Masifnya penggunaan antibiotik ini dibuktikan oleh World Animal Protection lewat hasil riset terbaru mereka. Dari hasil pengambilan sampel pada saluran air di sekitar peternakan babi di Thailand, Kanada, Amerika Serikat, dan Spanyol, ditemukan adanya kandungan antibiotik dan bakteri resisten di sana.
Asumsinya, kontaminasi hanya bisa terjadi jika ada penyalahgunaan antibiotik di peternakan. ”Di Thailand ditemukan kandungan antibiotik prioritas tinggi, yakni ciprofloxacin dan colistin. Ciprofloxacin juga ditemukan di Amerika Serikat, Kanada, dan Spanyol,” kata Rully.

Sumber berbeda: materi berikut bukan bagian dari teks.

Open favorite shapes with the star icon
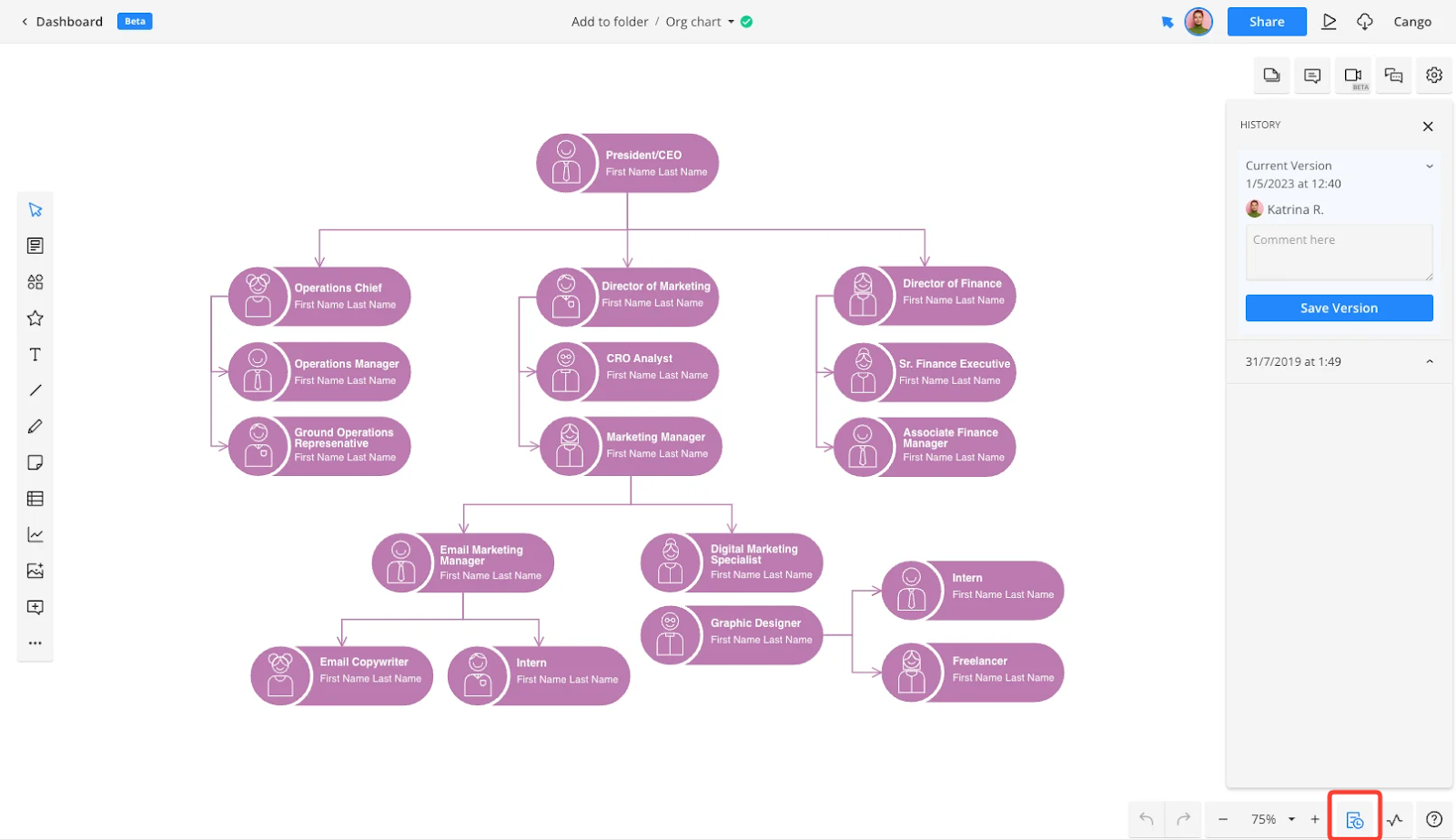Viewport: 1456px width, 840px height. 35,318
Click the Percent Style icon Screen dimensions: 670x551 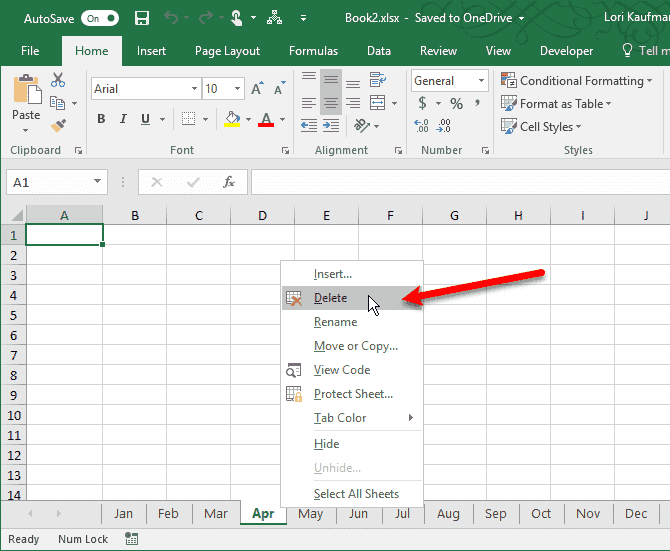click(456, 103)
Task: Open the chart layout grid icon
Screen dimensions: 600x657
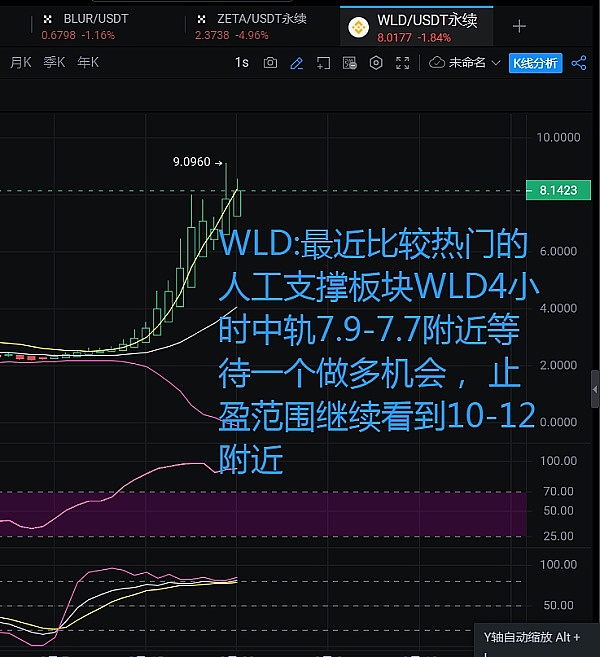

Meskipun riset yang sama belum dilakukan di Indonesia, kecenderungan penggunaan antibiotik pada hewan cukup kentara. Rully sempat memberikan contoh sebuah percakapan dalam komunitas pencinta ayam di media sosial. Salah satu anggota resah karena ayamnya tidak nafsu makan. Anggota lain dengan entengnya menyarankan amoxilin dan colistin.
”Di Indonesia bisa lebih parah karena (antibiotiknya) sudah beredar ke mana-mana,” katanya.
Antibiotik ini hingga Senin siang masih dapat ditemui di sejumlah platform e-dagang. Salah satu penjual, misalnya, memasang iklan dengan judul Amox LA Amoxilin Injeksi Hewan. Dalam deskripsi produk tertulis, antibiotik dapat digunakan untuk mengobati sejumlah penyakit.
Dalam hal ini, Rully merekomendasikan agar semua industri peternakan menggunakan antibiotik secara bertanggung jawab. Industri harus menunjukkan transparansinya kepada konsumen.
Sunandar dari Center for Indonesian Veterinary Analytical Studies (CIVAS) mengatakan, hasil studi terbaru yang dia lakukan menujukkan adanya temuan resisteni mikroba secara konsisten pada broiler. Resistensi mikroba tersebut dia temukan di peternakan, rumah potong, dan gerai penjualan broiler.
”Kami juga menemukan resistensi antibiotik ini di gerai penjualan yang langsung berhubungan dengan konsumen,” ucapnya.
Menurut dia, pelanggaran ini juga akan memberikan dampak bagi lingkungan jika tidak ditangani secara serius. Terlebih, limbah dari gerai penjualan tidak diolah terlebih dulu, tetapi dibuang langsung ke pembuangan umum.
”Hal ini dapat meningkatkan laju perkembangan resistensi dari mikroba,” katanya.
Ketua Harian Yayasan Lembaga Konsumen Indonesia Tulus Pribadi mengatakan, konsumen memiliki hak untuk keamanan dan keselamatan selama menggunakan produk. Industri peternakan yang memanfaatkan zat-zat terlarang dalam mengembangkan produknya telah melakukan pelanggaran hak konsumen.
”Konsumen harus mendapatkan pangan yang sehat dan aman. Aman dari intervensi antibiotik,” ujarnya.
Menurut Tulus, pengetahuan konsumen mengenai pelanggaran antibiotik ini tergolong awam. Dalam konteks ini, pemerintah memiliki peranan penting. Aturan yang sudah disusun perlu dibarengi dengan pengawasan yang ketat.
”Meski sudah dilarang, kenyataannya di lapangan masih banyak ditemukan antibiotik untuk hewan ini,” katanya.
Kendati demikian, Tulus tetap mengajak konsumen agar mulai kritis dalam memilih bahan pangan, khususnya daging. Konsumen perlu mengenali identifikasi-identifikasi tertentu dalam kemasan, selain tanggal kedaluwarsa dan logo halal.
”Misalnya di dalam (kemasan) telur dan daging ada nomor kontrol veteriner (NKV) atau tidak. Kalau tidak ada, patut kita ragukan,” ungkapnya.